• [Source records]:

····················

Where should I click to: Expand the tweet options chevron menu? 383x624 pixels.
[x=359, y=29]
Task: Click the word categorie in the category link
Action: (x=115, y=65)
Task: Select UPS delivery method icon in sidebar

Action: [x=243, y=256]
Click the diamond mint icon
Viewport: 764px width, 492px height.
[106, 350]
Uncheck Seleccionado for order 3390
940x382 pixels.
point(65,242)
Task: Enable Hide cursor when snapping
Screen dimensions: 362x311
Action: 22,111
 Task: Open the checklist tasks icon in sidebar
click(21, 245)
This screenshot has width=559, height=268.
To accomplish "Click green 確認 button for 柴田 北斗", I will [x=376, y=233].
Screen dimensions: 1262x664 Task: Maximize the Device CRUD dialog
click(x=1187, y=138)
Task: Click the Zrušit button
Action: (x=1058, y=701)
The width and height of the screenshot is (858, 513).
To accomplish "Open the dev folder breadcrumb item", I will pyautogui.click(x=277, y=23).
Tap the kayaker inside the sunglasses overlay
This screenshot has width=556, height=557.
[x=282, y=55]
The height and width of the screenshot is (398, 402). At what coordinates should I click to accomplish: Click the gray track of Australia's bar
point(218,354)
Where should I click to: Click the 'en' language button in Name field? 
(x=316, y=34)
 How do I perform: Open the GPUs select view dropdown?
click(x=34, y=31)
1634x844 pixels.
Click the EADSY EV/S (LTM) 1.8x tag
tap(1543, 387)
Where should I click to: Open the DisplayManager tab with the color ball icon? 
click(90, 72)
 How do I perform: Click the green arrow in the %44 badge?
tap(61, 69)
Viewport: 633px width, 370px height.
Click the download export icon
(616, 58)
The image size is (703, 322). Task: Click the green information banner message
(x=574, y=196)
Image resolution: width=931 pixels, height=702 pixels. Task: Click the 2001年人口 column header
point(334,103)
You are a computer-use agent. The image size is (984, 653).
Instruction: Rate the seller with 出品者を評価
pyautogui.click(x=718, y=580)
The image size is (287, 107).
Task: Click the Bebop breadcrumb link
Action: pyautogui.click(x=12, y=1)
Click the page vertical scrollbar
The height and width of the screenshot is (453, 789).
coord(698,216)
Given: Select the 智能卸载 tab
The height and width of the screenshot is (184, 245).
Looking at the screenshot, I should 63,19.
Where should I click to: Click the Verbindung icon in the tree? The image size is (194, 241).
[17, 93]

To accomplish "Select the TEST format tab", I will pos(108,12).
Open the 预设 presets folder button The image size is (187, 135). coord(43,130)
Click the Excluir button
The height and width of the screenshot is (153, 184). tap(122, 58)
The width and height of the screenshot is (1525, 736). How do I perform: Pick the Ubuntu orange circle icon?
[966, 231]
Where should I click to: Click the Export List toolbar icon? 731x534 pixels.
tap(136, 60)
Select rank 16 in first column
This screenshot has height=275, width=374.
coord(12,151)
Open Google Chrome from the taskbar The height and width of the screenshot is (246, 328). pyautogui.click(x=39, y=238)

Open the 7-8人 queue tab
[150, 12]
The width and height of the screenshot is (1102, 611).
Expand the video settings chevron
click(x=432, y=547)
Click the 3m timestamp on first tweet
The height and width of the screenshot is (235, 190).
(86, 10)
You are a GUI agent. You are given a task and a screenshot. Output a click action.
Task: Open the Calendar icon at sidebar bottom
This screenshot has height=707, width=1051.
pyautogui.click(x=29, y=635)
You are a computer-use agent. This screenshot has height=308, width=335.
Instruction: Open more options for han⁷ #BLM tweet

····················

• [Exercise aim]:
When a line contains the string "folder", copy it from the records.

• [Answer to the problem]:
To accomplish "Open the dev folder breadcrumb item", I will pyautogui.click(x=277, y=23).
Open the 预设 presets folder button The image size is (187, 135). coord(43,130)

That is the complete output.